Home of my best cooking starts from leftovers. Last week it was the end of the garlicky greens – hardly more than a big mouthful, mixed with eggs for a frittata – and a teacup of stewed apple baked into a dense cake. There was also the leftover boiled potato and anchovy patties, and a revived sausage and broccoli pasta. Yesterday’s heroes were the last bit of savoury mince sitting mournfully in a green bowl under clingfilm, and two shallots I had peeled for something, then never used. The chicken livers were waiting to be made into Rosie Sykes’ devilled chicken livers on toast, but got diverted into a collision of Marcella Hazan’s chicken liver sauce and the Roman dish of fettuccine con le rigaglie di pollo.

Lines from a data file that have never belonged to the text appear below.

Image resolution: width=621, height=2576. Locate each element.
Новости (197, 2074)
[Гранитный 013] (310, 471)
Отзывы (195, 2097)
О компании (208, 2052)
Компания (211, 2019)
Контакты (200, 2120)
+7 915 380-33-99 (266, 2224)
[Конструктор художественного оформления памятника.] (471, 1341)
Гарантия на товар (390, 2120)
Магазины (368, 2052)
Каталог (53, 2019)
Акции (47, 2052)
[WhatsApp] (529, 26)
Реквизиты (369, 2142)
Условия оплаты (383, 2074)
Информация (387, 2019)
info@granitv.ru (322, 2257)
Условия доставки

Rigaglie are giblets, so that’s all the chicken offal – gizzards, heart, liver, neck, comb and, when in Rome, testicles – the bundle that you used to more commonly find wrapped in plastic and tucked back in the cavity of the chicken. A good butcher will still bundle them up in paper for you to take home if you ask.
Despite the teasing and dry retching of a school friend when we ate it at school, I have always loved liver in any way, shape or form. One bite of fried liver with floppy onions and puffs of apple, and I am at the table with its waxed red cloth, in a green school uniform.

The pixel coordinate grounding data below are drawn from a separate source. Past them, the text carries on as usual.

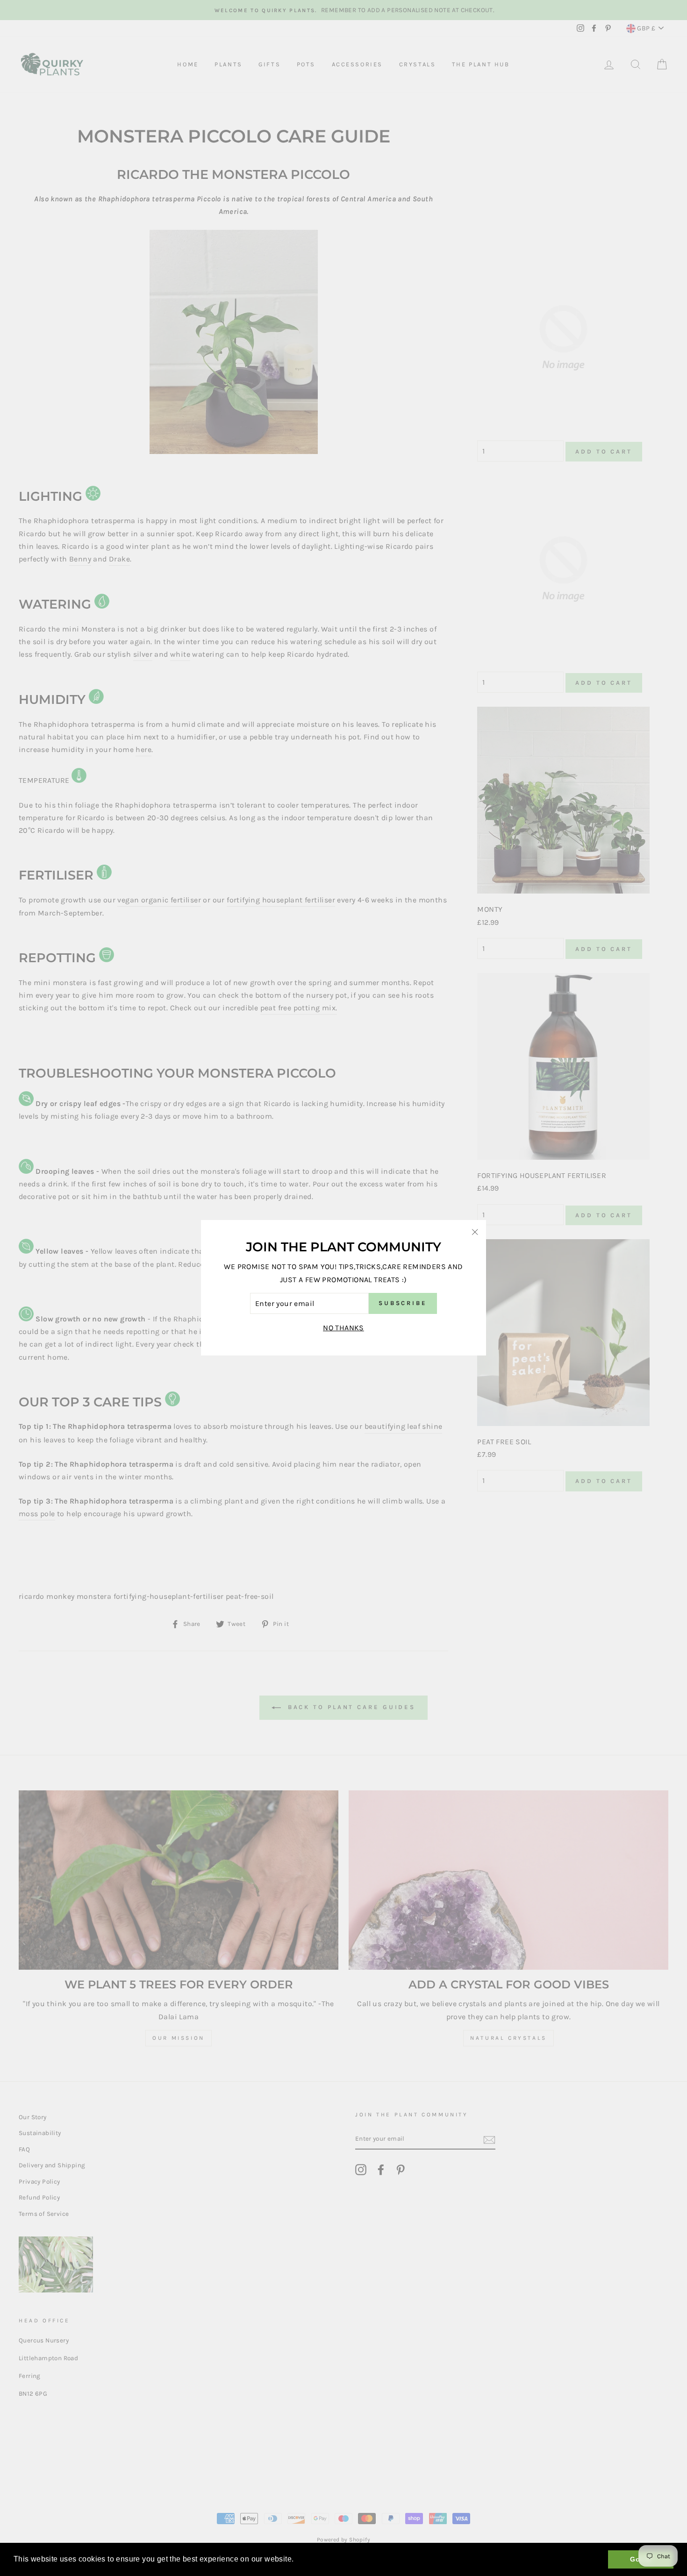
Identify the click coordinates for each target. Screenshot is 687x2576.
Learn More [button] (317, 2559)
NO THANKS (343, 1327)
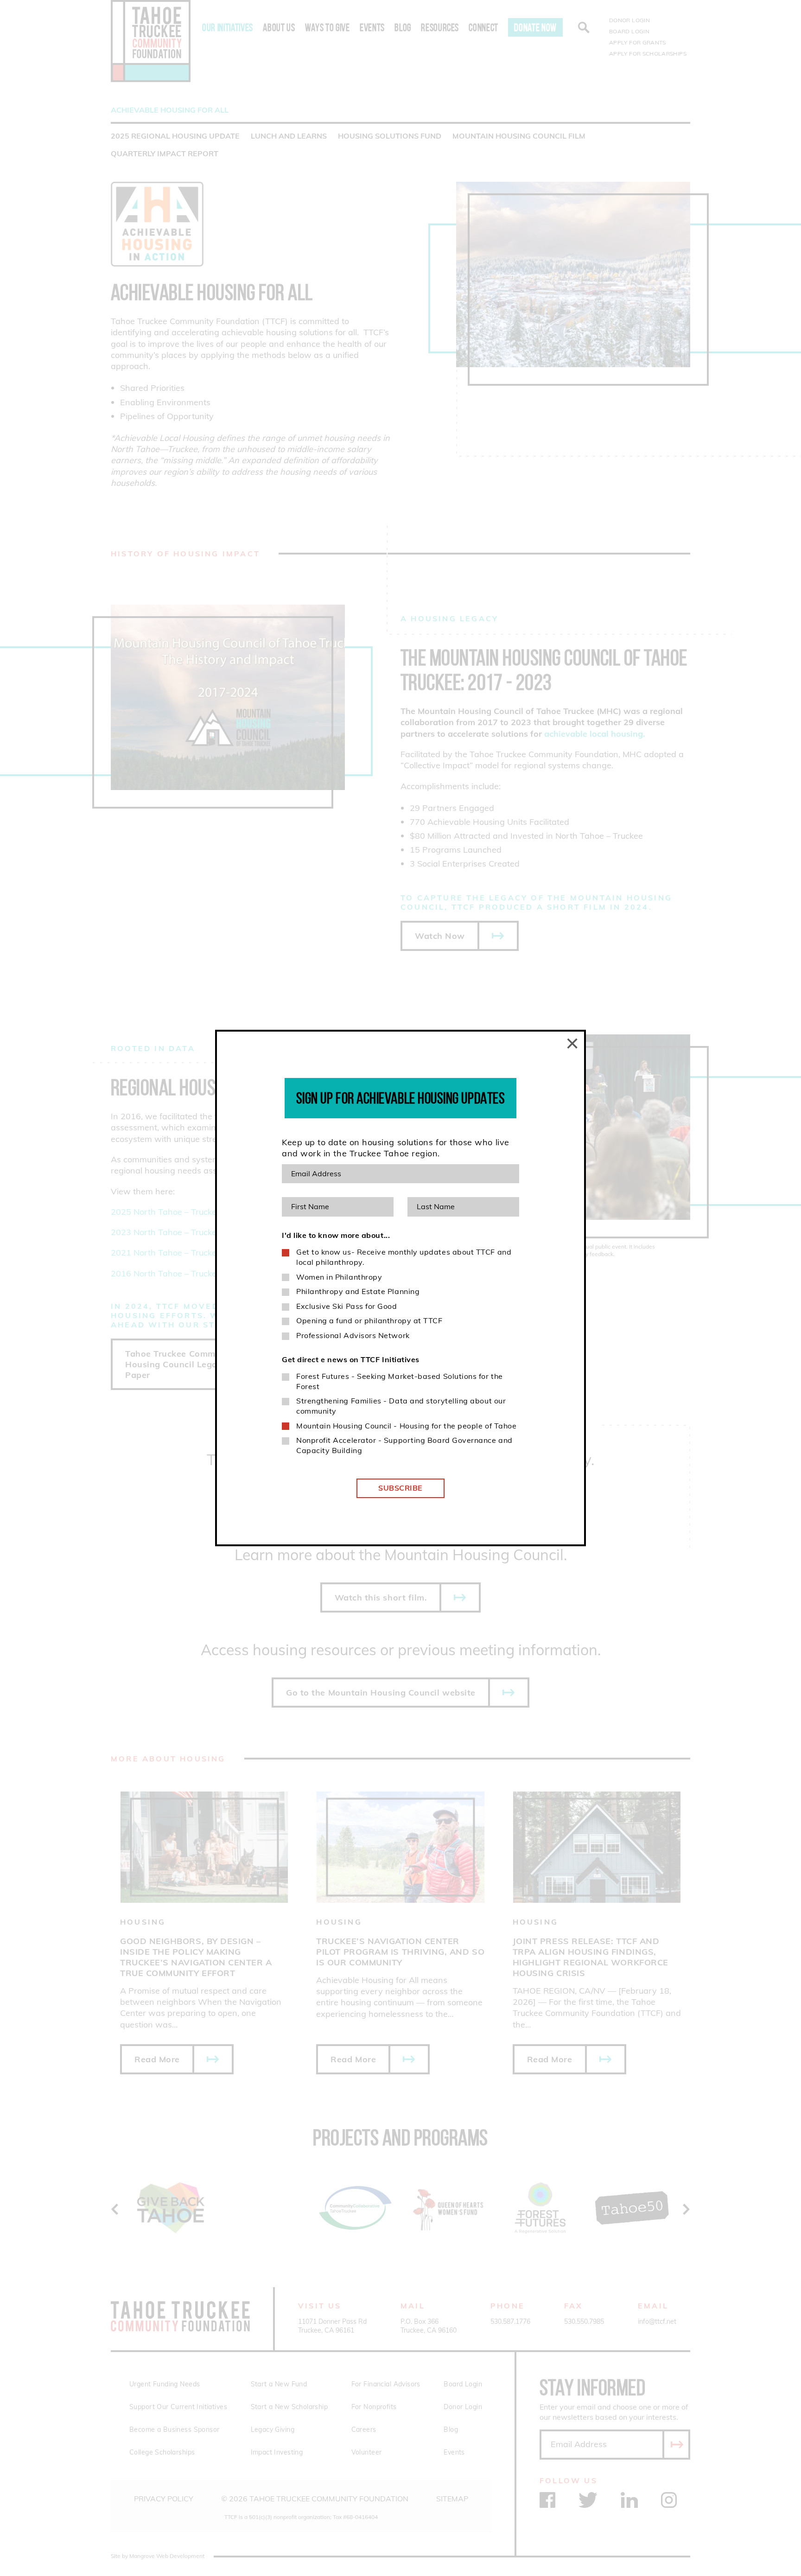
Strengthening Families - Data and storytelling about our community (401, 1406)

In Rome, rigaglie and chicken livers are cooked like a ragù: simmered with minced beef and a good amount of tomato. The Italian oracle of all things pasta, Oretta Zanini De Vita, has a recipe for ragà di rigaglie that includes beef, veal, porcini and milk. It is delicious, if a bit gilded. An alternative for both giblets or just chicken livers, is Marcella Hazan’s way – cooked with shallot, beef (or leftover stewed mince) and two great and necessary allies – musty and camphoric sage and tempering vermouth (or any other grapey, slightly sweet alcohol – marsala, muscat, sherry for example). The ideal pasta for this liver lover’s sauce is fresh or dried egg fettuccine, or its 2mm thinner brother, tagliatelle.
Fettuccine with chicken livers and sage
This is one of those well-timed pasta recipes where the sauce takes more or less the same time to prepare as a pan of water takes to come to a boil and the tagliatelle or fettuccine to cook. By the end of cooking, the liver should be tender as a suede glove with just a little thick sauce.
Prep 5 min
Cook 20 min
250g chicken livers,
3 tbsp olive oil
2 shallots, peeled and finely diced
1 garlic clove, peeled and finely diced
50g pancetta, diced
6 whole sage leaves
100g ground beef (optional)
Salt and black pepper
1 heaped tsp tomato concentrate dissolved in 150ml vermouth or marsala
600g fresh fettuccine or tagliatelle or 500g dried
100g pecorino or parmesan, grated
Bring a pan of water to a boil for the pasta. Trim the chicken liver of any sinew or discolouration. Wash and pat them dry, then cut each liver into four.
In a heavy based frying pan, over a medium-low flame, warm the olive oil and butter and fry the shallot until soft and translucent. Add the garlic, pancetta and sage and cook, stirring for a few minutes.
Crumble in the ground beef, add a pinch of salt and grind of pepper and cook, stirring, until the beef has lost all signs of red.
Turn up the heat, add the chicken livers and fry, stirring, until the livers have lost any red colour. Add the tomato dissolved in vermouth/wine and reduce to a simmer for a few minutes – long enough for the liver to gather flavours, but not too long as to get rubbery.
Meanwhile, salt the boiling water, add the pasta and cook until al dente. Drain the pasta, keeping back some pasta cooking water.
Tip the pasta into the chicken livers, sprinkle over some cheese and toss, adding a little pasta cooking water if it seems stiff. Divide between bowls, passing round more cheese for those who want it.